Nonostante la premessa, però, qualcuno ha voluto leggere anche nelle parole della sua relazione (
distribuita alla stampa e letta nel corso del convegno) un riferimento alle vicende partitiche di questi giorni e si è innescato il dibattito, specie in riferimento alla frase in cui il vescovo sottolinea che la politica è «ben altro» rispetto a «un puzzle di ambizioni personali all’interno di un piccolo harem di cooptati e di furbi». Una frase che tuttavia va letta nel contesto dell’ampio intervento (sedici pagine) in cui segretario della Cei analizza la figura di Alcide De Gasperi (esempio a cui guardare), sottolineando che la democrazia «non è soltanto una forma di governo, ma la condizione necessaria per esercitare in positivo le libertà individuali, civili e sociali», un vero e proprio «metodo di vita, un’aspirazione al riconoscimento della dignità delle persone e dei popoli». Il popolo, dunque, «non è soltanto un gregge, da guidare e da tosare», ma «il soggetto più nobile della democrazia e va servito con intelligenza e impegno, perché ha bisogno di riconoscersi in una guida». Mentre «i populismi sono un crimine di lesa maestà di pochi capi spregiudicati».
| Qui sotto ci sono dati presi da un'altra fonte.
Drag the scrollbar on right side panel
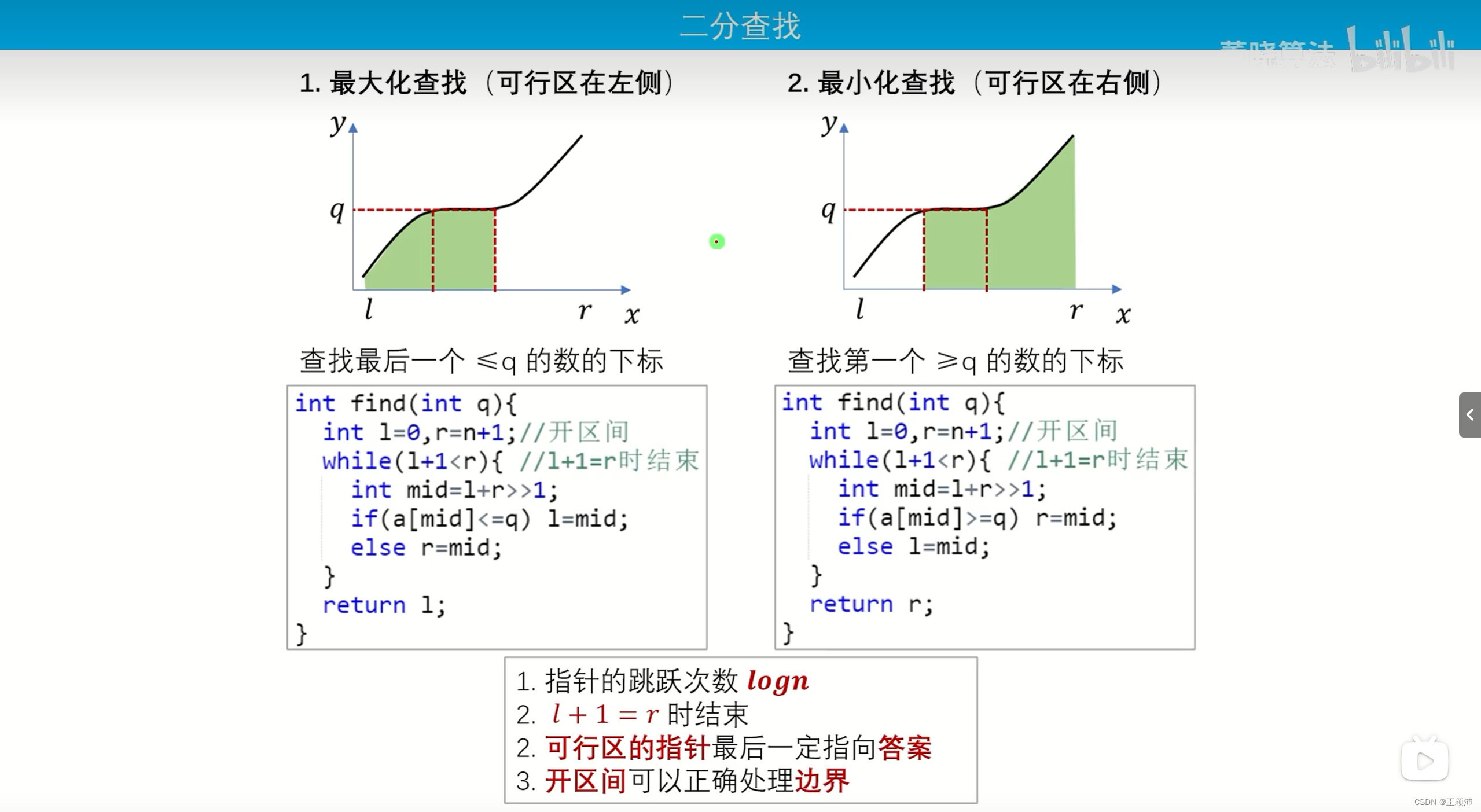The width and height of the screenshot is (1481, 812). tap(1471, 416)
Dalla democrazia alla politica, il passo è breve. Politica che può essere l’«ordine supremo della carità» e «questa dovrebbe essere la grande avventura per chi ne sente la missione». Quanto cioè – avrebbe spiegato ieri sera il segretario generale della Cei – «mi ha spinto a essere fin troppo chiaro, qualcuno ha scritto "rude", negli interventi di questi ultimi giorni, almeno quelli non inventati, sui drammi dei profughi e dei rifugiati: nessun politico dovrebbe mai cercare voti sulla pelle degli altri e nessun problema sociale di mancanza di lavoro e di paura per il futuro può far venir meno la pietà, la carità e la pazienza».
La laicità, poi. Che «non è libertà individuale di fare ciò che si vuole, non concerne leggi che devono assecondare i desideri di ciascuno» – sottolinea monsignor Galantino – e «non è nemmeno una semplice morale laica, da piccoli borghesi garantiti dal benessere», ma «in positivo, un progetto di vita fondato sul rispetto della complessità dell’uomo, sulla tradizione storica e sulla fiducia nella capacità della politica di trovare un punto di mediazione che non sia la rinuncia a ciò che si crede».
La Chiesa, infine. «Non ha bisogno di diplomazie esclusive, ma di uno spirito evangelico, come Papa Francesco non si stanca di ricordarci». E del resto «cosa saremmo noi vescovi italiani senza l’Italia? La nostra missione non può essere disgiunta dal destino di questo nostro Paese, a cui siamo non solo fedeli, ma servitori».